Listing of text and item locations
- - -

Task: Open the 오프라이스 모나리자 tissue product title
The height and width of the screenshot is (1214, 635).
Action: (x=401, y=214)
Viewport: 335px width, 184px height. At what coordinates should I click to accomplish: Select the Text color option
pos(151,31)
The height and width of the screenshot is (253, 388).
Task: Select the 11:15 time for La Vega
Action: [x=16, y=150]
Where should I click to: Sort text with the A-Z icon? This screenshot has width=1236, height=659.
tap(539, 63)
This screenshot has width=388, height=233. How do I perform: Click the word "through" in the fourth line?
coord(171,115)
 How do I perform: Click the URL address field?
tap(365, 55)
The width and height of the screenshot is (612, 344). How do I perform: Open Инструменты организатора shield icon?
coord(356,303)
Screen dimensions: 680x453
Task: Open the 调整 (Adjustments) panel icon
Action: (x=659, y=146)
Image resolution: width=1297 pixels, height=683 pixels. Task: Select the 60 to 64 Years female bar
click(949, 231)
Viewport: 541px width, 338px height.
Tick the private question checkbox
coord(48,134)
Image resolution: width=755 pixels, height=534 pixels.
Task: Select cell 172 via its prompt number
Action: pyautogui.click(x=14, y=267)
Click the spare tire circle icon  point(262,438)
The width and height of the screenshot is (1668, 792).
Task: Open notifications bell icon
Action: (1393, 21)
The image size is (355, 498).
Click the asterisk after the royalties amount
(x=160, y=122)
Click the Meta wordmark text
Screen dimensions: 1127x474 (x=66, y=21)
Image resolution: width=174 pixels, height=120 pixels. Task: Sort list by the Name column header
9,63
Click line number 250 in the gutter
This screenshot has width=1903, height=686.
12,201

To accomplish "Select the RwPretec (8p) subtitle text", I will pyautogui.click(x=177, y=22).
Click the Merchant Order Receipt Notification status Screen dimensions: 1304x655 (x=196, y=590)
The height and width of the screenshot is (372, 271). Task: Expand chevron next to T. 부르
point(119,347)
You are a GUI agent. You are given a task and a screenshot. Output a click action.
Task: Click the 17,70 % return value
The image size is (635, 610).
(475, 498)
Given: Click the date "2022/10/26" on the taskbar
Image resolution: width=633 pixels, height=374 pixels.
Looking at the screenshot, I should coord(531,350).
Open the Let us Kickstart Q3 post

- - -

- REQUIRED TASK
Reproduce every line of the listing above without any changes.

- RESULT
Task: Open the 오프라이스 모나리자 tissue product title
The height and width of the screenshot is (1214, 635).
Action: (x=401, y=214)
Viewport: 335px width, 184px height. At what coordinates should I click to accomplish: Select the Text color option
pos(151,31)
The height and width of the screenshot is (253, 388).
Task: Select the 11:15 time for La Vega
Action: [x=16, y=150]
Where should I click to: Sort text with the A-Z icon? This screenshot has width=1236, height=659.
tap(539, 63)
This screenshot has width=388, height=233. How do I perform: Click the word "through" in the fourth line?
coord(171,115)
 How do I perform: Click the URL address field?
tap(365, 55)
The width and height of the screenshot is (612, 344). How do I perform: Open Инструменты организатора shield icon?
coord(356,303)
Screen dimensions: 680x453
Task: Open the 调整 (Adjustments) panel icon
Action: (x=659, y=146)
Image resolution: width=1297 pixels, height=683 pixels. Task: Select the 60 to 64 Years female bar
click(949, 231)
Viewport: 541px width, 338px height.
Tick the private question checkbox
coord(48,134)
Image resolution: width=755 pixels, height=534 pixels.
Task: Select cell 172 via its prompt number
Action: pyautogui.click(x=14, y=267)
Click the spare tire circle icon  point(262,438)
The width and height of the screenshot is (1668, 792).
Task: Open notifications bell icon
Action: (1393, 21)
The image size is (355, 498).
Click the asterisk after the royalties amount
(x=160, y=122)
Click the Meta wordmark text
Screen dimensions: 1127x474 (x=66, y=21)
Image resolution: width=174 pixels, height=120 pixels. Task: Sort list by the Name column header
9,63
Click line number 250 in the gutter
This screenshot has width=1903, height=686.
12,201

To accomplish "Select the RwPretec (8p) subtitle text", I will pyautogui.click(x=177, y=22).
Click the Merchant Order Receipt Notification status Screen dimensions: 1304x655 (x=196, y=590)
The height and width of the screenshot is (372, 271). Task: Expand chevron next to T. 부르
point(119,347)
You are a GUI agent. You are given a task and a screenshot. Output a click action.
Task: Click the 17,70 % return value
The image size is (635, 610).
(475, 498)
Given: Click the date "2022/10/26" on the taskbar
Image resolution: width=633 pixels, height=374 pixels.
Looking at the screenshot, I should coord(531,350).
Open the Let us Kickstart Q3 post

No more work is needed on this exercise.